Whatever the problems, the issue has to be tackled, as was recognised by the 11th United Nations Congress on Crime Prevention and Criminal Justice.

It said: “The last few decades have seen significant changes. The development from industrial to post-industrial society, the increasing value of information in economics, culture and politics, and the growing importance of computer technology have led to legal challenges and new legal responses to information law.”

Chan says Macau took a huge step forward in the fight against Information Technology (IT) crimes last year when it enacted new laws.
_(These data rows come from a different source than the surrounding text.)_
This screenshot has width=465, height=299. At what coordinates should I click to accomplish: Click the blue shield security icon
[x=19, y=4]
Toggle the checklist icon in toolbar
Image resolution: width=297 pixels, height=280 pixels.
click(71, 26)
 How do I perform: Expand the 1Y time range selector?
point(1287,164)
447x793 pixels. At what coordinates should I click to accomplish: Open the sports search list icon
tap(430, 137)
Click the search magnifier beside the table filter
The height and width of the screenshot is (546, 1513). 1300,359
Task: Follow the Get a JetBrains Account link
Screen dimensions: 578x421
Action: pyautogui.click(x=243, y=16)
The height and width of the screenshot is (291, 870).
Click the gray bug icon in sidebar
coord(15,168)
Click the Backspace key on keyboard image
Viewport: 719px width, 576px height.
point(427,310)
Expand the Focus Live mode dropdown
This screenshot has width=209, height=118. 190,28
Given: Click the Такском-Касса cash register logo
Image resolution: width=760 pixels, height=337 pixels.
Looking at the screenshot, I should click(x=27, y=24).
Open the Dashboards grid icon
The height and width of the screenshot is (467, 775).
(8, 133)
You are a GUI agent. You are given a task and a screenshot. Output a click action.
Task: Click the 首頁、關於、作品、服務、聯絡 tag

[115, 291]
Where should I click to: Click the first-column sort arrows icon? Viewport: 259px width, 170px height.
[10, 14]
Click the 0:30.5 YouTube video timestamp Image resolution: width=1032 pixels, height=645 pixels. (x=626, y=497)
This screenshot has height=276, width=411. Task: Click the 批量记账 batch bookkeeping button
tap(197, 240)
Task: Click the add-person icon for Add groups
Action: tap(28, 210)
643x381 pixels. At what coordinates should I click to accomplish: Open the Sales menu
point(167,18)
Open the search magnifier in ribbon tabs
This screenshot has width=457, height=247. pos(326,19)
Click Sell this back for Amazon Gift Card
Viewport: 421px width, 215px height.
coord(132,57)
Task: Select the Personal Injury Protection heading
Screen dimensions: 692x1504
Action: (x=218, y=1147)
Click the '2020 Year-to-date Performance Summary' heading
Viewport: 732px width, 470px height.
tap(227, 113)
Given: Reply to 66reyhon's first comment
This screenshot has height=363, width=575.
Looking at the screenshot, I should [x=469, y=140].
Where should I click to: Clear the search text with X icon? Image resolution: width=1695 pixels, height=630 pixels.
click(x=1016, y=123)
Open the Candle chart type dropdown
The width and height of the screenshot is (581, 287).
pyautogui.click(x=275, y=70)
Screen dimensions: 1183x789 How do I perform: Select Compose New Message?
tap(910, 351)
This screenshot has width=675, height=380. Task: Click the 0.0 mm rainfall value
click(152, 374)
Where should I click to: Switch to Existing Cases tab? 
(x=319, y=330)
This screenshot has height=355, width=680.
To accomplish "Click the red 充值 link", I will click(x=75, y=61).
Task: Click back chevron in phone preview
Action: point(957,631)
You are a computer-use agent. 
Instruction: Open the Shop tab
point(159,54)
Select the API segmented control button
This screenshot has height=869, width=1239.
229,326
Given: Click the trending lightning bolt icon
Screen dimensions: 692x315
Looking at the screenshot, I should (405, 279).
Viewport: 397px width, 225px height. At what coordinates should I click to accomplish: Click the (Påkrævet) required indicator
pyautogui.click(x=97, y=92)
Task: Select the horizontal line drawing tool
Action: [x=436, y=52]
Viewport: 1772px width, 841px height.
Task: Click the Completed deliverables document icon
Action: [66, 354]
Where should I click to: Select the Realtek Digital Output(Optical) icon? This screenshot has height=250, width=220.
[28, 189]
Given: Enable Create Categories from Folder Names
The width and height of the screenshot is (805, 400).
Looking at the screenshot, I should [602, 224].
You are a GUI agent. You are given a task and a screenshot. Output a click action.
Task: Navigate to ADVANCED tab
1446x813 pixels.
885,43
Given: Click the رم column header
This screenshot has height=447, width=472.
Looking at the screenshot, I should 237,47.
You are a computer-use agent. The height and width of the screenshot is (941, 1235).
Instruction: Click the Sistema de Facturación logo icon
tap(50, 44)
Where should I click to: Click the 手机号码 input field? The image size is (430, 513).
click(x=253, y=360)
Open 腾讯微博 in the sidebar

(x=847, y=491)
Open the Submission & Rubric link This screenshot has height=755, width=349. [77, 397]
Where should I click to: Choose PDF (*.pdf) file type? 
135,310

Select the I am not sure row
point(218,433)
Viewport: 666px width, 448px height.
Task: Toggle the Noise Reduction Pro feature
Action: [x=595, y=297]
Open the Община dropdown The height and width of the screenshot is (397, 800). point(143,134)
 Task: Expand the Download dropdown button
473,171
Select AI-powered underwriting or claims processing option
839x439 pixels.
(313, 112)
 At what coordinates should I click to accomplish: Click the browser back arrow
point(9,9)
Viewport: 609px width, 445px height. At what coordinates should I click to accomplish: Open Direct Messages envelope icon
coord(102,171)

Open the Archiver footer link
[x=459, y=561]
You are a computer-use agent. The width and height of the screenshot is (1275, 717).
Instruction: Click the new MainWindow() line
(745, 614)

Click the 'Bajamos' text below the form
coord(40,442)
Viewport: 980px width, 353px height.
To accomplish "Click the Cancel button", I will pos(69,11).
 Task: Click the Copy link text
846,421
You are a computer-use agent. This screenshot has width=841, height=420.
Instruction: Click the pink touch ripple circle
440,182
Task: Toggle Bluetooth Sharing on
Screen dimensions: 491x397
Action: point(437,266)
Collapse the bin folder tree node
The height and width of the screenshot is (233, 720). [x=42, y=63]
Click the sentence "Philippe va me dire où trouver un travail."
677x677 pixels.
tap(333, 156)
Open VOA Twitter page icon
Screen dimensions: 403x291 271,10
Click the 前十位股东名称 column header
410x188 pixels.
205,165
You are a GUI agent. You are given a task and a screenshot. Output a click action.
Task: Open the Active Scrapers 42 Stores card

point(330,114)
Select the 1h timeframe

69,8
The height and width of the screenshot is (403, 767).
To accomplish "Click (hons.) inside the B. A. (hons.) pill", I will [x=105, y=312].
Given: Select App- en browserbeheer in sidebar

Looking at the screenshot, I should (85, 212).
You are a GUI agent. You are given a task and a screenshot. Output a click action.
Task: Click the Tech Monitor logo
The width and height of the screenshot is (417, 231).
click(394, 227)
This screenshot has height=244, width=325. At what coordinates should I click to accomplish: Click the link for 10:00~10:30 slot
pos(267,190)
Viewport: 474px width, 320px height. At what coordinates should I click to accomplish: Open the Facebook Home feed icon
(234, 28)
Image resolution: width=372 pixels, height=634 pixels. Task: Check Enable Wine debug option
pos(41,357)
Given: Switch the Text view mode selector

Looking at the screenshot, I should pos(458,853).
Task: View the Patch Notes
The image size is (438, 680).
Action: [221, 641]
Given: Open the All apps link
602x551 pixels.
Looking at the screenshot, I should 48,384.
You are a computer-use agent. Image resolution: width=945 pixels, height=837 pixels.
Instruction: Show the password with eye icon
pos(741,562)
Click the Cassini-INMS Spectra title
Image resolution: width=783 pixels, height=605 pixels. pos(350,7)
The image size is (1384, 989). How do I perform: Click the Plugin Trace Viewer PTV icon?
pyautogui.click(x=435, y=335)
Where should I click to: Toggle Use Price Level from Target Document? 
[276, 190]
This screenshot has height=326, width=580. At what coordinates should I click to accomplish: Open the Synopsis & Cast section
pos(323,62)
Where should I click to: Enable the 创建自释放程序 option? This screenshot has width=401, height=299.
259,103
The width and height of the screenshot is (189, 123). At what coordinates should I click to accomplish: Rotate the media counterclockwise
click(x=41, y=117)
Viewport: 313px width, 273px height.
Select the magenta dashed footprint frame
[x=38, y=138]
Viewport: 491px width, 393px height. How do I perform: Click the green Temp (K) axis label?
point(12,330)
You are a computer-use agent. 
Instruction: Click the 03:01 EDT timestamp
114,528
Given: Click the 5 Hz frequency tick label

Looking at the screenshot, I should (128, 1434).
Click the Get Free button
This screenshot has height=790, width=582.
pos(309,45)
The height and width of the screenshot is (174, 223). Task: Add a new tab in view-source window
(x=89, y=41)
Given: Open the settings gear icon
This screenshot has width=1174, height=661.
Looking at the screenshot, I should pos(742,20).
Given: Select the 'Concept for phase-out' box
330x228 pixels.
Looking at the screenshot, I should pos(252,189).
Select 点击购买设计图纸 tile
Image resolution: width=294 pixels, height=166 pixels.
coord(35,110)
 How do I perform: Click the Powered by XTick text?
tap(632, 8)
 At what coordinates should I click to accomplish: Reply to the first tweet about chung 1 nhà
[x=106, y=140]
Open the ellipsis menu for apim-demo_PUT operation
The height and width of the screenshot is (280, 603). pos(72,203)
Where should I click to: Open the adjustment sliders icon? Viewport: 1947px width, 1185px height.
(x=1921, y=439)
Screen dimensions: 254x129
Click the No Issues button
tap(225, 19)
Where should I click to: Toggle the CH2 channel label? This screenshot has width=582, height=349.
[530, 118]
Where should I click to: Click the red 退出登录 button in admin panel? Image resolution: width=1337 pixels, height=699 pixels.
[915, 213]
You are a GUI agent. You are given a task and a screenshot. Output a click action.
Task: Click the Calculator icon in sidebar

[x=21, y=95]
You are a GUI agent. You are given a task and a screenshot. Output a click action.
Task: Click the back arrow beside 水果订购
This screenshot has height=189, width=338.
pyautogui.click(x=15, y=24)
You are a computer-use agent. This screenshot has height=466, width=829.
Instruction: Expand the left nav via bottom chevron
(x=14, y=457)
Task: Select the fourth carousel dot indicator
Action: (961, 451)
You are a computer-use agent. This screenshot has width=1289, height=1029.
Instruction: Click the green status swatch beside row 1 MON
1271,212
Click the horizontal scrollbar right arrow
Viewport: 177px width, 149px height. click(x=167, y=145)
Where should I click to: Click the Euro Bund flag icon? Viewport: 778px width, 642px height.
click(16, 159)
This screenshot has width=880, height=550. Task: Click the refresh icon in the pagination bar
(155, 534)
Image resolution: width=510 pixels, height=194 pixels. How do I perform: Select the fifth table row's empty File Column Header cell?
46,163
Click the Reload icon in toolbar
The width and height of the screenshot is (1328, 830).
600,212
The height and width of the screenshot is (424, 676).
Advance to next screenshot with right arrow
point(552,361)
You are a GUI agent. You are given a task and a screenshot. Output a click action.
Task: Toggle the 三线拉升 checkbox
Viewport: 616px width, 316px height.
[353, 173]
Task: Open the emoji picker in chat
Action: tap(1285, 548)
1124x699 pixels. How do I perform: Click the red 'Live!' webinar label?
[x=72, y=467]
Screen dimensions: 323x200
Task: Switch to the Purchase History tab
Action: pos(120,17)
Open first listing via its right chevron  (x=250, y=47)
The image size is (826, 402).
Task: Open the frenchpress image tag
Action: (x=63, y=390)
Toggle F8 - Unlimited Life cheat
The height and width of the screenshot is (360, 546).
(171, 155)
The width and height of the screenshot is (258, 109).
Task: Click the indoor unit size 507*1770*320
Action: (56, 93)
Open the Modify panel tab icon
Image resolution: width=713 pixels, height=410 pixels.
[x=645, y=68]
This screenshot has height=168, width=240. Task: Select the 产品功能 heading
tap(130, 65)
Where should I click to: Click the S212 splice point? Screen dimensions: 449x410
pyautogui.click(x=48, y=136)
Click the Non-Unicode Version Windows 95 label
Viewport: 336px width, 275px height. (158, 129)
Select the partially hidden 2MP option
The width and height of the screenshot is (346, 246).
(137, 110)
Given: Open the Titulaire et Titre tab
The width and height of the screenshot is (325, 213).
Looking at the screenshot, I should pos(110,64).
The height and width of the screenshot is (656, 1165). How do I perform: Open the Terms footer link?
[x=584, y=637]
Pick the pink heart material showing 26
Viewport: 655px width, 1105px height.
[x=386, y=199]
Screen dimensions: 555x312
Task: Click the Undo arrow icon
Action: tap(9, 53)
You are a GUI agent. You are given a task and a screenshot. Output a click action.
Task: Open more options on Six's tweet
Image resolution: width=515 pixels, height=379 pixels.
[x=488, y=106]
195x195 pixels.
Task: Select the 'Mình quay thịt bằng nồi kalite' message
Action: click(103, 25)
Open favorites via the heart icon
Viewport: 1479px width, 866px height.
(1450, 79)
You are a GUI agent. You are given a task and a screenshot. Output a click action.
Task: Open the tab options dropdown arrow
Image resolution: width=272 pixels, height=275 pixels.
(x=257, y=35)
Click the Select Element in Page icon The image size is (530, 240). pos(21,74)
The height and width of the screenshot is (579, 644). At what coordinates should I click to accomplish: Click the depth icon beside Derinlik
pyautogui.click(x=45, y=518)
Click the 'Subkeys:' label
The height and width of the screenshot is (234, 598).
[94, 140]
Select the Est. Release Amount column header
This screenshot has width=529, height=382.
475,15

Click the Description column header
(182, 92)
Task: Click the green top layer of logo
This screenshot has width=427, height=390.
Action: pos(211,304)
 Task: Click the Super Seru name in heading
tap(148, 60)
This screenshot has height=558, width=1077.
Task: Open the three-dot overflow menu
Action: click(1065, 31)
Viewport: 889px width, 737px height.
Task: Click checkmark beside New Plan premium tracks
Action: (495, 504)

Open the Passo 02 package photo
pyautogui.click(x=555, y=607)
Since June 2009, the IT-related crimes section of the Judiciary Police, which performs under the Economics Crimes Division, started to look into cybercrimes within the framework of this new law.

Chan tells Macau Business that six people have been formally accused following the investigation of five cases.

For the moment, the situation is not so serious in Macau says Chan: “When we compare our crime rate in the computer field with neighboring cities, we can see there are no serious cases,” he says.

Prevention and cure

However, prevention is better than cure says Chan, adding that it is better to have a legal framework to fight computer crimes that could rise suddenly.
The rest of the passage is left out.